部門別会議

外国人漁業者関連問題三者構成会議

 漁業労働条約(第188号)勧告(第199号)が採択された2007年の第96回ILO総会では、4本の付帯決議が同時に採択されました。この一つである漁業者の福祉推進に関する決議は、十分な社会的保護及び社会保障の全ての人への提供は全世界的に受け入れられている開発目標であることを認め、漁業の特殊な性格と漁業従事者は特別の保護を要するとの事実を認識し、外国人漁業者に係わる問題などの漁業に関連する社会問題を事業計画・予算の一部として、費用効果的な形で適宜検討することを理事会を通じて事務局長に求めています。

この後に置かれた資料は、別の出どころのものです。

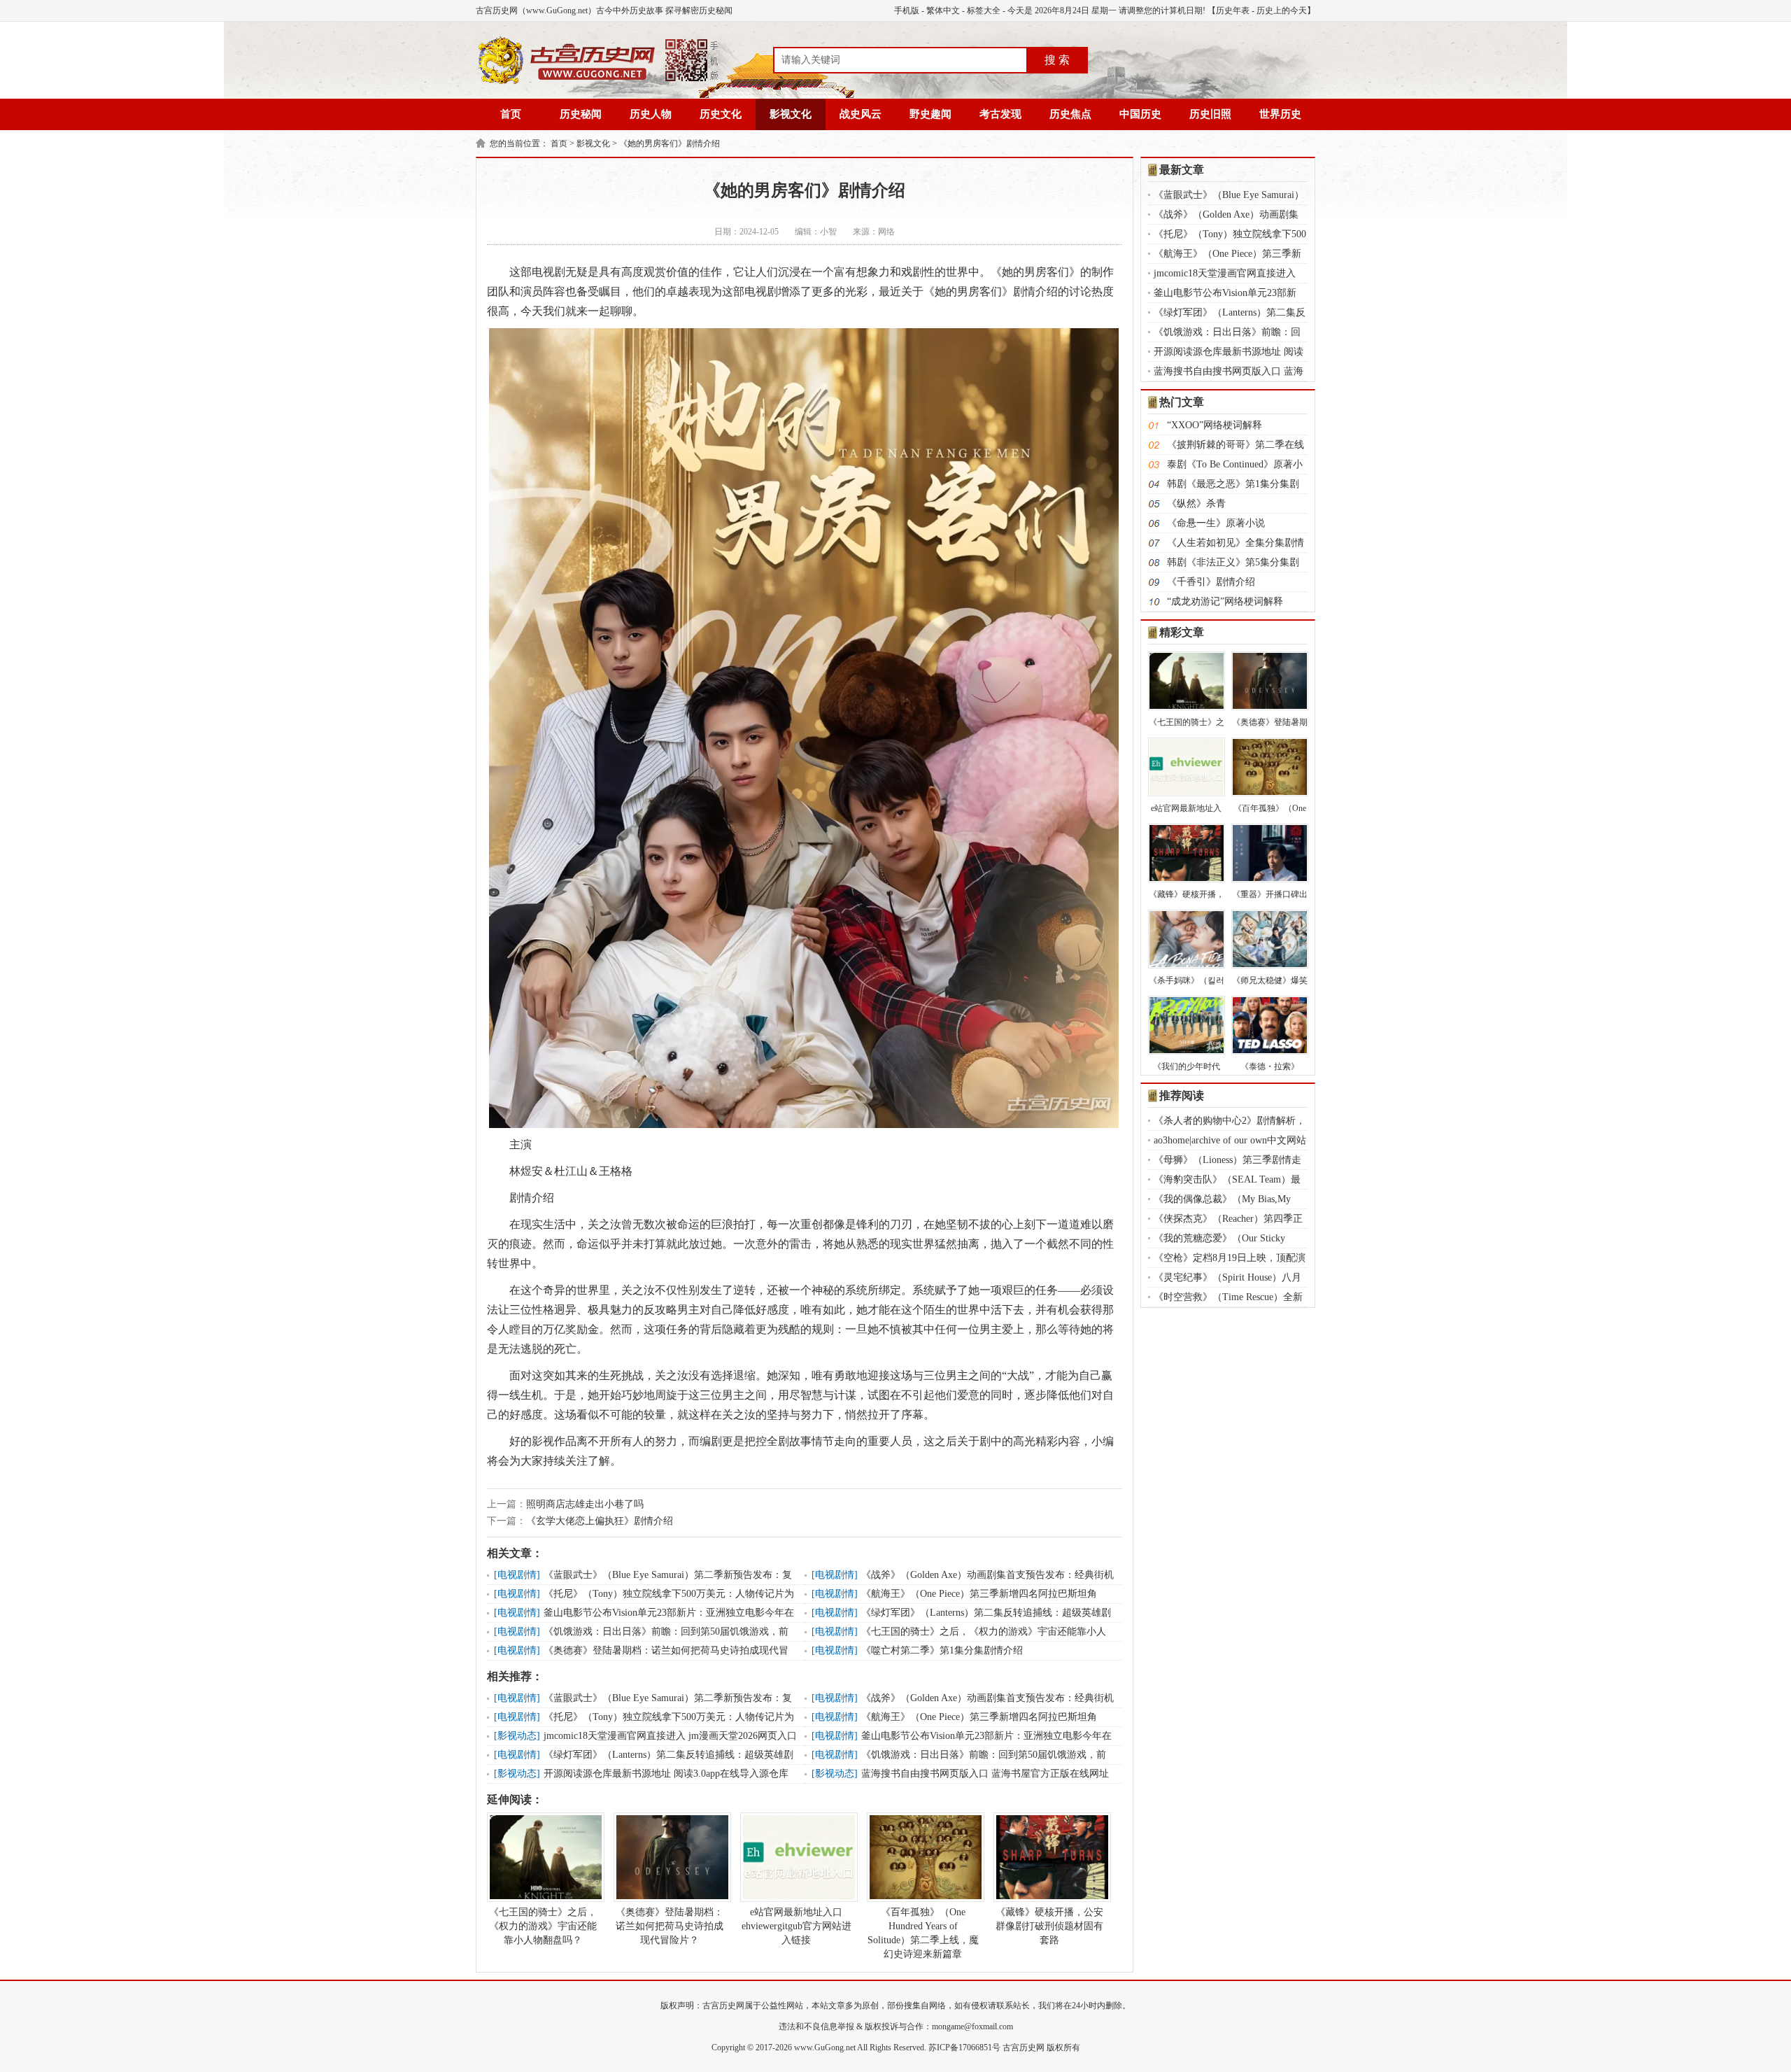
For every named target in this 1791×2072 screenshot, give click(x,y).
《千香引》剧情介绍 (1211, 582)
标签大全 (983, 10)
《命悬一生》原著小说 (1216, 523)
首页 (510, 114)
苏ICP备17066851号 (964, 2047)
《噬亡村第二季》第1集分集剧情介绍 (942, 1650)
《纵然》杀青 (1196, 503)
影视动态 (517, 1736)
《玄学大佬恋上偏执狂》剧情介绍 (599, 1521)
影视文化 (791, 114)
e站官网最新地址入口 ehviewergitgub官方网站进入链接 (796, 1926)
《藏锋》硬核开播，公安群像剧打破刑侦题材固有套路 (1049, 1926)
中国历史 (1140, 114)
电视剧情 (517, 1575)
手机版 (906, 10)
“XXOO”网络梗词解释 (1214, 425)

 この決議に部分的に応える形で開かれる標記の会議には、労使各側代表各8人と37カ国の政府代表が参加して事務局の準備した討議資料『Decent work for migrant fishers(外国人漁業者のディーセント・ワーク・英語)』をたたき台に、自らが国籍または永住資格を有する国以外の船籍を有する漁船で働く、被用者と自営業者の両方を含む漁業者と定義される外国人漁業者に係わる問題を幅広く検討し、結論と決議を採択しました。日本からも労働者代表の一人として、全日本海員組合の高橋健二水産局長が参加しました。

 外国人漁業者のディーセント・ワーク(働きがいのある人間らしい仕事)の促進に関する結論文書は、移民労働者が強制労働のリスクや詐欺的な人材募集・斡旋などのディーセント・ワークの深刻な不足に直面する可能性が高い事実を認め、問題に効果的に取り組むには、問題の特定と実地調査のみならず、その根本原因の完全な理解が緊急に必要として、漁業における就労に係わる基本的な原則と権利の確保、例えば海上における安全に係わる法的要件や労働規定に沿っていない漁業政策、法律の定期的な監視や違反者に制裁が課されない場合が多いこと、多くの漁業者による人材斡旋・採用手数料の支払い、漁業者の権利を保護する役割を有する主要機関間の調整不足などの改善の余地がある分野を指摘した上で、外国人漁業者が直面するディーセント・ワークの不足に取り組む上で社会対話がいかに寄与するかを示し、ILO、政府、労使団体その他に対し、今後の行動を提案しています。漁業部門の政労使に対しては、外国人漁業者がディーセント・ワーク不足の可能性に対して弱いことの啓発などを、旗国、寄港国、労働力の送出国及び受入国、沿岸国、市場国に対しては、団結権、団体交渉権を含む外国人漁業者の就労に係わる基本的な原則と権利の尊重などを、ILOに対しては、「強制労働、現代の奴隷制、人身取引、児童労働の根絶に向けた世界的な連合(8.7連合)」において漁業部門に関するものを含み産業部門毎の取り組みを行うことなどを提案しています。

 外国人漁業者に係わる問題に関する決議は、多数の外国人漁業者が虐待に弱いことや移動の制限など、強制労働存在の可能性を指し示す手がかりに分類できる非難されるべき取り扱いを受けている現状を認めた上で、ILOに対しては、漁業部門における公正な労働市場関連サービス運営のため指針と一般原則の策定などを、加盟国に対しては、自国の漁業政策や第三国との漁場立ち入り協定が漁業者の研修と証明などに関する国際文書や国内法を考慮に入れるよう確保することなどを求めています。

 現在、漁業及び水産養殖業従事者は世界全体で5,660万人に上ると見られ、うち、捕獲漁業従事者は3,800万人と推定されます。世界人口の約12%の生活を支えている漁業ですが、従事者の9割近くが小規模漁業に従事しています。また、ILOの最新の推計では、世界全体で1億5,000万人を数える移民労働者のうち、11.1%近くが農林漁業に従事すると見られます。

 外国船舶における労働には、より高い給与や新たな技能・経験の取得、より良い労働条件などの利点もあるものの、募集・斡旋過程では、各種手数料の支払いや漁船所有者・使用者捜し、国外交通の手配など、船上では、差別や文化的・言語的問題、契約違反など、そして帰国後は、国内社会保障制度加入機会喪失などの問題に直面する可能性もあります。外国人漁業者のサービスを利用したいと考える漁船所有者側も、技能ミスマッチやビザ・就労許可の取得、言葉の違いなどの様々な課題を経験する可能性があります。

 準備された討議資料は、4章構成を取り、第1章で漁業の労働・生活条件を概説した後、第2章で機会や課題から許容できない労働条件や深刻な権利侵害まで外国人漁業者特有の問題を取り上げています。そして、第3章では第188号条約を中心とした国際労働基準や開発協力プロジェクトなどを通じたILOの、第4章ではILO以外の、外国人漁業者の保護に向けた活動事例を紹介しています。